(WHAT IS EXPECTED):
Repeat the entries beneath in their entirety, precisely as given.

(STUDY MATERIAL):
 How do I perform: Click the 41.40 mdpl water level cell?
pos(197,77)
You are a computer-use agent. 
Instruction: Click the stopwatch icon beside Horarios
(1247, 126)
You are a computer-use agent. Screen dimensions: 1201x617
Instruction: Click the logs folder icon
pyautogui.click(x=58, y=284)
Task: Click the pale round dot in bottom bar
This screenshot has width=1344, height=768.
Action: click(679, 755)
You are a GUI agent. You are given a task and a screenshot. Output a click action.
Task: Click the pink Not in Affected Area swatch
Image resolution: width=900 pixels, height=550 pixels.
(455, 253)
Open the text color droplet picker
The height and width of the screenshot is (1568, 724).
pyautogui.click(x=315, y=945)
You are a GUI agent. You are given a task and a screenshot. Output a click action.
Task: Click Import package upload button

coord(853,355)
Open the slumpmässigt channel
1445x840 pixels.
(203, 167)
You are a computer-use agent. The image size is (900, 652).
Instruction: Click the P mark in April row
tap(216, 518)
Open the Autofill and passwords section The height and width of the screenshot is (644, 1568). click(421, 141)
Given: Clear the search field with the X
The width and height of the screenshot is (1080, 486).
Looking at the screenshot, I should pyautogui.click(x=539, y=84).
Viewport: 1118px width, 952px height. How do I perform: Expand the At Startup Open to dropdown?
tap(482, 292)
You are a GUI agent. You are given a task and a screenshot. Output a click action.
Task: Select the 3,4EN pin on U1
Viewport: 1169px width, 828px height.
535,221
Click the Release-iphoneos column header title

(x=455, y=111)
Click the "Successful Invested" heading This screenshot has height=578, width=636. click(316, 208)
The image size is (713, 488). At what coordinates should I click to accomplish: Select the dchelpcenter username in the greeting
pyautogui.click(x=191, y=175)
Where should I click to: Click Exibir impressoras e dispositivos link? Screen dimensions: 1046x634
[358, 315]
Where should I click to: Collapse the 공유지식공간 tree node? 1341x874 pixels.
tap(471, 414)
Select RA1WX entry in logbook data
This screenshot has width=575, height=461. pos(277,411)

(EXERCISE RESPONSE):
 How do I perform: Click the 41.40 mdpl water level cell?
pos(197,77)
You are a computer-use agent. 
Instruction: Click the stopwatch icon beside Horarios
(1247, 126)
You are a computer-use agent. Screen dimensions: 1201x617
Instruction: Click the logs folder icon
pyautogui.click(x=58, y=284)
Task: Click the pale round dot in bottom bar
This screenshot has width=1344, height=768.
Action: click(679, 755)
You are a GUI agent. You are given a task and a screenshot. Output a click action.
Task: Click the pink Not in Affected Area swatch
Image resolution: width=900 pixels, height=550 pixels.
(455, 253)
Open the text color droplet picker
The height and width of the screenshot is (1568, 724).
pyautogui.click(x=315, y=945)
You are a GUI agent. You are given a task and a screenshot. Output a click action.
Task: Click Import package upload button

coord(853,355)
Open the slumpmässigt channel
1445x840 pixels.
(203, 167)
You are a computer-use agent. The image size is (900, 652).
Instruction: Click the P mark in April row
tap(216, 518)
Open the Autofill and passwords section The height and width of the screenshot is (644, 1568). click(421, 141)
Given: Clear the search field with the X
The width and height of the screenshot is (1080, 486).
Looking at the screenshot, I should pyautogui.click(x=539, y=84).
Viewport: 1118px width, 952px height. How do I perform: Expand the At Startup Open to dropdown?
tap(482, 292)
You are a GUI agent. You are given a task and a screenshot. Output a click action.
Task: Select the 3,4EN pin on U1
Viewport: 1169px width, 828px height.
535,221
Click the Release-iphoneos column header title

(x=455, y=111)
Click the "Successful Invested" heading This screenshot has height=578, width=636. click(316, 208)
The image size is (713, 488). At what coordinates should I click to accomplish: Select the dchelpcenter username in the greeting
pyautogui.click(x=191, y=175)
Where should I click to: Click Exibir impressoras e dispositivos link? Screen dimensions: 1046x634
[358, 315]
Where should I click to: Collapse the 공유지식공간 tree node? 1341x874 pixels.
tap(471, 414)
Select RA1WX entry in logbook data
This screenshot has width=575, height=461. pos(277,411)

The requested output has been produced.